The Real Reason You’re Upset
Over the weekend, I was feeling really disheartened, sad, and depressed. It was a normal reaction to something that had happened; one which I am well aware that any normal person would have. And yet, two days later, despite the fact that nothing in my situation had changed, I was feeling optimistic and joyful again. Why is that?
It’s because I questioned my thoughts about the situation. When I saw that my thoughts were not true, and simply my own story about the situation, I was able to drop the thoughts. That means I instantly felt better.
It’s completely normal to feel difficult feelings. That in itself isn’t a problem. The problem is that so often we stay stuck in bad - feeling emotions. It seems we have no choice in the matter. After all, life is hard, and terrible things do happen. People treat us poorly. We get sick. People we love die. We can’t control the hard things but what we DO have a choice over is how long we are going to stay stuck in our emotions
The truth of the matter is that we don’t feel strong negative emotions (by “negative” I mean that they feel bad; not that having the emotion is bad) unless we are thinking a thought that makes us feel that way. It SEEMS like the emotion is caused by the event or the person outside of us, but that is never true. The truth is that we are creating our OWN suffering by believing disempowering thoughts.

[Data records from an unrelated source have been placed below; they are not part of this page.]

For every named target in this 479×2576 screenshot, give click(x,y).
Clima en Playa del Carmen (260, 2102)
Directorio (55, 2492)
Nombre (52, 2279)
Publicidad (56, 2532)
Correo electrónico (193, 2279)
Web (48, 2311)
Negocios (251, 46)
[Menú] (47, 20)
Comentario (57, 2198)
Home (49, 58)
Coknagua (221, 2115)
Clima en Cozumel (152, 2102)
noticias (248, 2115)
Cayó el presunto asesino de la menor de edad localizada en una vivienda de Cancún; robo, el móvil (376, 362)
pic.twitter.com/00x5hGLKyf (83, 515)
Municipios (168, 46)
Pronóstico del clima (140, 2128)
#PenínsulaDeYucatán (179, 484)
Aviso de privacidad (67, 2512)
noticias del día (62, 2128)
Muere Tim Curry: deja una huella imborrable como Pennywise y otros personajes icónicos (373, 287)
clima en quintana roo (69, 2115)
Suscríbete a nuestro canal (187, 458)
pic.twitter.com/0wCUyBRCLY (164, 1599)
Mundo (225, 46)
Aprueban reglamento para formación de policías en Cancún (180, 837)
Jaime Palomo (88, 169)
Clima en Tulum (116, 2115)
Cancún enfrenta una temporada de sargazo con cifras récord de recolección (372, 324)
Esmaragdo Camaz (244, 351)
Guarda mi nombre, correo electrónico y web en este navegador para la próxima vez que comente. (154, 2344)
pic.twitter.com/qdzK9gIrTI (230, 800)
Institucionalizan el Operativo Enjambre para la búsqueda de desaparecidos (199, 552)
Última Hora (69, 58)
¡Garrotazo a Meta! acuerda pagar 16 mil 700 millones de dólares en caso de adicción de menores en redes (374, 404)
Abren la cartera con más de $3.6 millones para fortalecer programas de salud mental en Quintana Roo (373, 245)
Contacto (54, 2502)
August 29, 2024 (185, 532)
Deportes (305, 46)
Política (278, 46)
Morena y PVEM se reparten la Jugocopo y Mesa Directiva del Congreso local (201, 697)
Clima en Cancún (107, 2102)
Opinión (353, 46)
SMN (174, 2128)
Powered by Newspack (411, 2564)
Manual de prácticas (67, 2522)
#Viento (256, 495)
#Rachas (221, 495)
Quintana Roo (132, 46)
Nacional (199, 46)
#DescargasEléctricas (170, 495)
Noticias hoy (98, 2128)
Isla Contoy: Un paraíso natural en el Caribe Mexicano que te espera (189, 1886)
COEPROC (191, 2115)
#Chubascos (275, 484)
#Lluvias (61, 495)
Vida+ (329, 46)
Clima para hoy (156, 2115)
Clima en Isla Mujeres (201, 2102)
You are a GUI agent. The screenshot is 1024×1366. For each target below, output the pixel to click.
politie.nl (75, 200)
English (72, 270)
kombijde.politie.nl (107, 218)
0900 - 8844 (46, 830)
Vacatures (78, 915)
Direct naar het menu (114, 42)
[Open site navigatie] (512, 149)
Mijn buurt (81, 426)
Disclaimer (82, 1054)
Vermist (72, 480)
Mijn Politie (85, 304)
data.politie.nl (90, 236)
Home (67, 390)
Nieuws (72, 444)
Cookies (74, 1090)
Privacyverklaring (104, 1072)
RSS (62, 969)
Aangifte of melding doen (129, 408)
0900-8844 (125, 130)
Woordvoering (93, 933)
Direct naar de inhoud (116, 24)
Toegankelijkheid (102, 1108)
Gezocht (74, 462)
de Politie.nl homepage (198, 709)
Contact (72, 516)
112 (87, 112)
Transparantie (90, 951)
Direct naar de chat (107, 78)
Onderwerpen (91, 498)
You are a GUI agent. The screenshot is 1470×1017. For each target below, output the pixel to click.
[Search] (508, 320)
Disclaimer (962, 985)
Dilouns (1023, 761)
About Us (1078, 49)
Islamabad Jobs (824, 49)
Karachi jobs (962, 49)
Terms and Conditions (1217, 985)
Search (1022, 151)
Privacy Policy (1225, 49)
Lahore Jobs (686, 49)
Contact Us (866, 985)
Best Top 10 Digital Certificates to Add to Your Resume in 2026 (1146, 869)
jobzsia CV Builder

There is a specific method I use to question my thoughts, which was developed by Byron Katie and is described in her book Loving What Is. Through using her method, I can see clearly when I am creating my own suffering by believing my own thoughts.
Describing her method is beyond the scope of one little blog post, but you can start by simply noticing how you feel, and then noticing which thought(s) is underneath it.
Example: I feel angry. The thought that’s making me angry is “no one listens to me.” When I take the thought “no one listens to me” through Katie’s process, I can see that my disempowering thought isn’t true. If it isn’t true, that means I don’t have to feel angry.
I know what you’re thinking: yeah, but MY thought is true! And it seems that way until you really learn how to do this process. To learn more, check out her website: www.thework.com.
It’s normal to feel hard emotions but we do NOT have to stay stuck in them.